After the hijacking, Mucklow asked to go home to visit her family. She did so, then returned to work as a flight attendant in December of 1971. Mucklow stayed in that line of work until 1980. By then, she had embraced Catholicism after being raised Protestant, and entered a monastery. She was a nun for a few years, then left the monastery and worked in social services, holding several positions in the field of mental health until her retirement. In the background, as the FBI failed to identify the perpetrator, the story of the hijacking became the story of DB Cooper, a folktale of sorts and a perpetual subject of fascination.
“It has been a sad journey,” Mucklow says, “to think that somebody who was a criminal and put the lives of the crew and the passengers at risk, plus those of any number of people on the ground, would be looked at as a hero.” The hijacker, she points out, did a considerable amount of damage – not just that day, but in the years and decades that followed. In the history of commercial aviation, the 1971 hijacking is considered one of the events that marked the beginning of the more scrutinized, heavily regulated form of air travel we know today.

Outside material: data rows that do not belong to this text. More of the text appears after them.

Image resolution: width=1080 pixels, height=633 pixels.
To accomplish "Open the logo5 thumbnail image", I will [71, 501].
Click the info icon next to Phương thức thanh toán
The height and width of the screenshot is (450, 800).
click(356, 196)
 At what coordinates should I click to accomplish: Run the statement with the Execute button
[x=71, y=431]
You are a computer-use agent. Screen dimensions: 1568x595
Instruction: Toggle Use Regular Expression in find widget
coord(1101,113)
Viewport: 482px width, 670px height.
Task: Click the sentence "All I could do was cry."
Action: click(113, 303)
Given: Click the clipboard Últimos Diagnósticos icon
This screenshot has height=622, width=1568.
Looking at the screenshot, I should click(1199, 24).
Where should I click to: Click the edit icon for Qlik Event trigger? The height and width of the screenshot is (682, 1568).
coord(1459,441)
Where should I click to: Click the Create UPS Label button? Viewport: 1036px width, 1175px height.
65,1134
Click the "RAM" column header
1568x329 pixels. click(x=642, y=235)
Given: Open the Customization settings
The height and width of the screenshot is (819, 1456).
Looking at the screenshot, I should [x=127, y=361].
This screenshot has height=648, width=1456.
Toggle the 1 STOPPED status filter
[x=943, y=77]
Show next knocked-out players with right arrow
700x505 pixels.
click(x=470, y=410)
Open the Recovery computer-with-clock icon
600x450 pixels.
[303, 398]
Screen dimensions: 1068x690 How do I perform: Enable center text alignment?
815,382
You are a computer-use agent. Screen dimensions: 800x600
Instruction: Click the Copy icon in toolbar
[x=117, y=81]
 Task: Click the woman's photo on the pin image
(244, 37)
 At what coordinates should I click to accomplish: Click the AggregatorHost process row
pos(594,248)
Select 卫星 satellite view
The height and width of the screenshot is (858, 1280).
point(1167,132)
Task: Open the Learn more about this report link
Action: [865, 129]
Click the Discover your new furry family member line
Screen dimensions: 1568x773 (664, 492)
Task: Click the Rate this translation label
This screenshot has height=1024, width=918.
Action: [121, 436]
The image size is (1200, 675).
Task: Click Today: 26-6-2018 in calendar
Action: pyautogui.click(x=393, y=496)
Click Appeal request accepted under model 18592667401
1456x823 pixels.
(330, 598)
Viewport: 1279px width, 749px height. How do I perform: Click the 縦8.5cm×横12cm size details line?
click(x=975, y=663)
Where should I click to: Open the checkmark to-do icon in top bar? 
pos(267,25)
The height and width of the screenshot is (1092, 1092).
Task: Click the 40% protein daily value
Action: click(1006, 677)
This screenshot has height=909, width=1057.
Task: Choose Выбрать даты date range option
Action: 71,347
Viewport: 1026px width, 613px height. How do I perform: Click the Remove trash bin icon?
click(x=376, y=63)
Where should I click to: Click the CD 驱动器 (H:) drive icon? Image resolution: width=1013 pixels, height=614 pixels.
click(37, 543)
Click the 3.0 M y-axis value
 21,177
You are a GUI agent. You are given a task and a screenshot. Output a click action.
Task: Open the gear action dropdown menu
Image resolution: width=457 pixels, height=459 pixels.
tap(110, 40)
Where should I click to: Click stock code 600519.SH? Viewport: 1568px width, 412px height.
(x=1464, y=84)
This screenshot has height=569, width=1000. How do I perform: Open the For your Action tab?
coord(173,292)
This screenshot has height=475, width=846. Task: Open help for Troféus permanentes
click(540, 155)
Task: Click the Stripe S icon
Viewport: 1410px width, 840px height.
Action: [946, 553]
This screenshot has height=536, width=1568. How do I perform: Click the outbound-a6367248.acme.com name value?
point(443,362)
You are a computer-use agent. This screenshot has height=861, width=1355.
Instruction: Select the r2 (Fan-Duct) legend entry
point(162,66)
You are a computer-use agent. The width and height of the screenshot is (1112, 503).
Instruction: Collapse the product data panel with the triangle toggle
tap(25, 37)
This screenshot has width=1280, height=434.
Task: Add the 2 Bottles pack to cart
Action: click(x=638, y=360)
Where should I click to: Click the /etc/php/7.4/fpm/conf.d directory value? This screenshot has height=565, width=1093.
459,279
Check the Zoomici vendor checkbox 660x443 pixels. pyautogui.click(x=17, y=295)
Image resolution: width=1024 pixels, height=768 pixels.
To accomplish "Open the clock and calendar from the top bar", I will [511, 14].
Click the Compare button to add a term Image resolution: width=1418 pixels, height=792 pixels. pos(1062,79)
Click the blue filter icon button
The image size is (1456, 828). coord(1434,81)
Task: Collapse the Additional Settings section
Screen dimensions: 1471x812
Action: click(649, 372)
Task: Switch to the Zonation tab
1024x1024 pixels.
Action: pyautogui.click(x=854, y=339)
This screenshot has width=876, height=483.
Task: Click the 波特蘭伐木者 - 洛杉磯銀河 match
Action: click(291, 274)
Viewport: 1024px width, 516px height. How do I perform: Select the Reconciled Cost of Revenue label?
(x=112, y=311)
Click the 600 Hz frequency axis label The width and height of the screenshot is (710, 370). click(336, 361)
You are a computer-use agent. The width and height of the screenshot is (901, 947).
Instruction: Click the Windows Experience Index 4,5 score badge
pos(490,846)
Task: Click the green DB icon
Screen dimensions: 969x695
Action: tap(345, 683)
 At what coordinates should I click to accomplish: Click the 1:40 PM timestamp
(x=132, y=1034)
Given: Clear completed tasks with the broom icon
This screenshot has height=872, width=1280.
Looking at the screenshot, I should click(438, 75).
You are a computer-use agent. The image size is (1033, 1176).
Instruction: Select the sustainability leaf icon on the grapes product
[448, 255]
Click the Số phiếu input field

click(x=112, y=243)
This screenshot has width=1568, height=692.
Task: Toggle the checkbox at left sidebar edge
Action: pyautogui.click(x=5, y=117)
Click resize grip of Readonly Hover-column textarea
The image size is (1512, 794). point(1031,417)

Five decades on, Mucklow still gets phone calls and letters from people trying to solve the case. “I understand wanting to solve the crime, but I think they were very disrespectful of me and the other crew members too,” she says. “But I wasn’t going to be defined by this. I moved on with my life and I enjoyed the things that I had the ability to do.” Even in the immediate aftermath of the hijacking, she still loved flying. She does to this day.
Up until now, Mucklow has largely avoided the public eye. She only got involved with the new film project after producer Joey McFarland (whose past work includes The Wolf of Wall Street and Papillon) tried to call her – twice – and ended up leaving a voicemail making it clear he wasn’t interested in DB Cooper, but in Mucklow’s own story. “She called me back within an hour,” McFarland says. From there, he and producing partner Dawn Bierschwal (the two are also co-writers on the film) worked with Mucklow, meeting her in person several times, listening to her story, and diving into the case archives. (The FBI announced in 2016 it had “redirected resources allocated to the DB Cooper case to focus on other investigative priorities”, but a wealth of records remains available online.)
“When you read accounts [of the hijacking] online, it looks like Tina just sat there and stayed calm,” Bierschwal says. “But she did so much more. She’s super humble, so she’s not going to volunteer that she was a hero, but she is in fact one. She used her wit, her sense of humor, and other things to influence the hijacker and save the passengers and crew. She got off the plane, and yet she chose to get back on to save the passengers. There were so many things she did.”